*DATASET ENTRIES*

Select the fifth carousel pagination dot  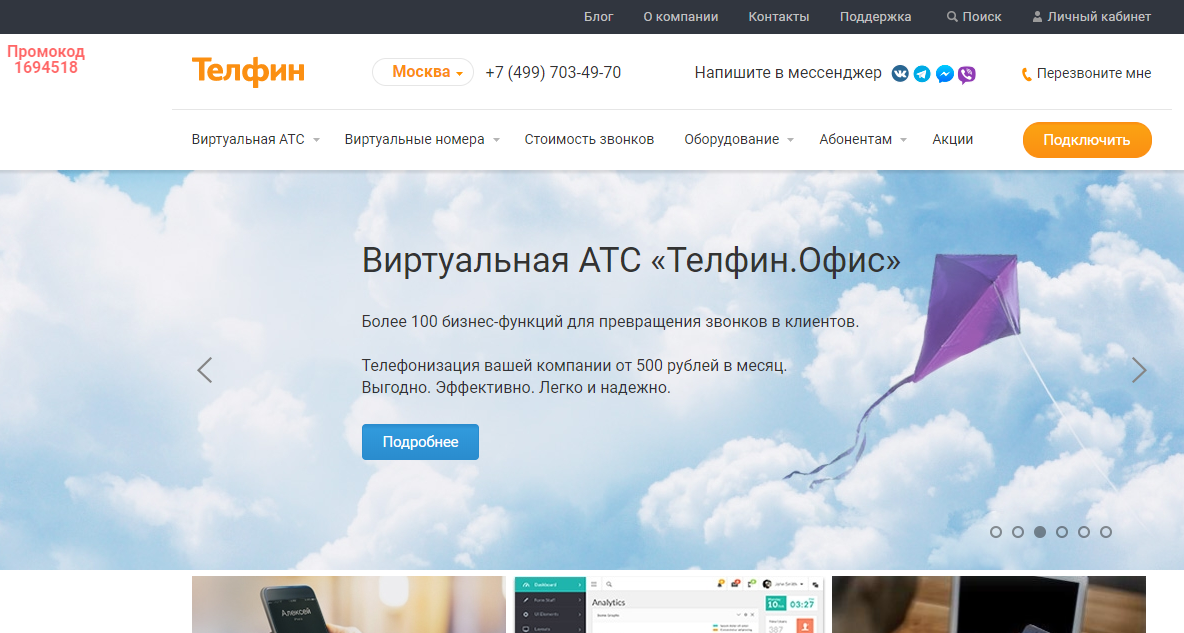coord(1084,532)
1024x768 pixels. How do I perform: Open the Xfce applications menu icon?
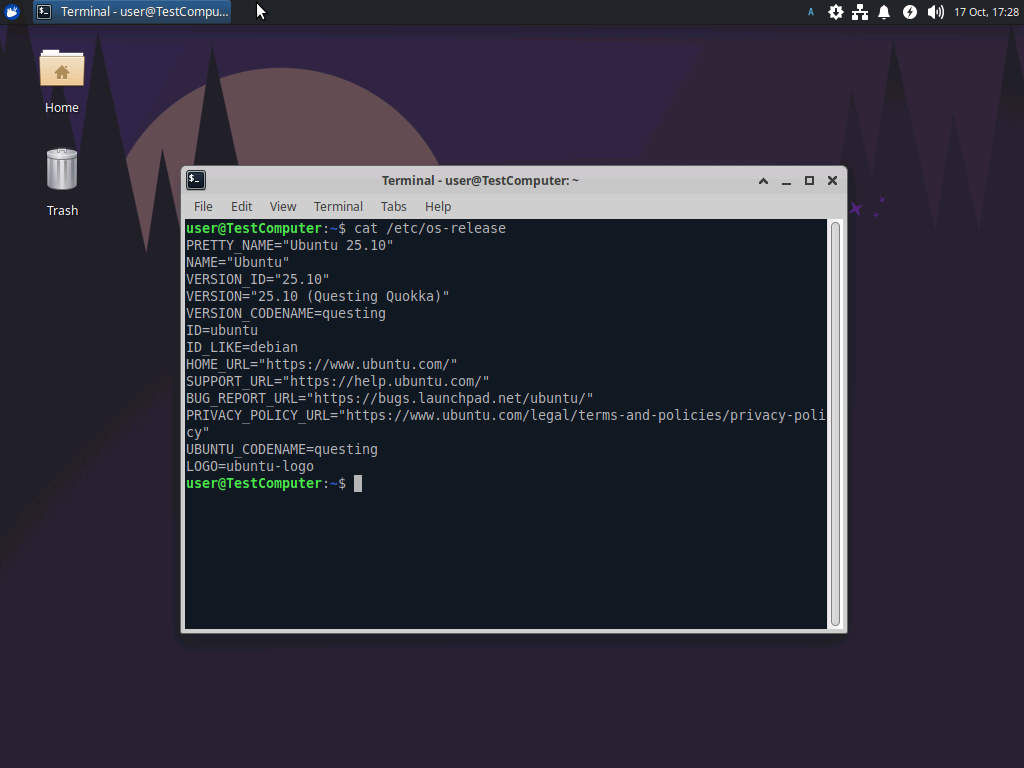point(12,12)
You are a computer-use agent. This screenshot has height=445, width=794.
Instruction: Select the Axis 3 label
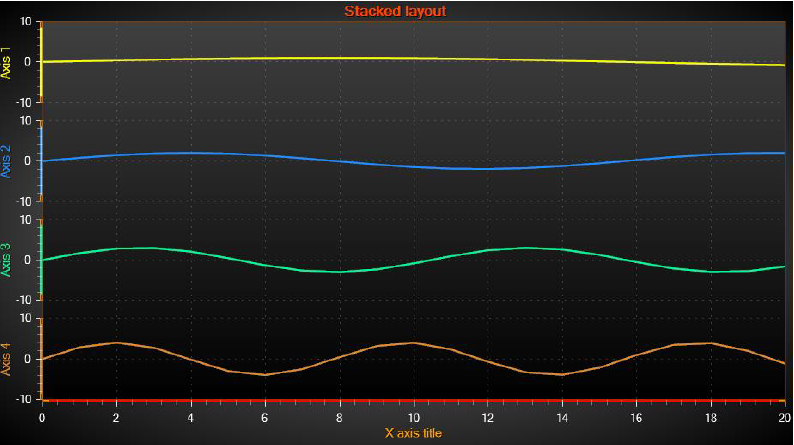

*WORK TASK*
Take the lines from the one holding "1024x768 pixels. How" through the final line of the listing above and copy them exactly, both ends included, with no pictures.

*OUTPUT OF THE TASK*
1024x768 pixels. How do I perform: Open the Xfce applications menu icon?
point(12,12)
You are a computer-use agent. This screenshot has height=445, width=794.
Instruction: Select the Axis 3 label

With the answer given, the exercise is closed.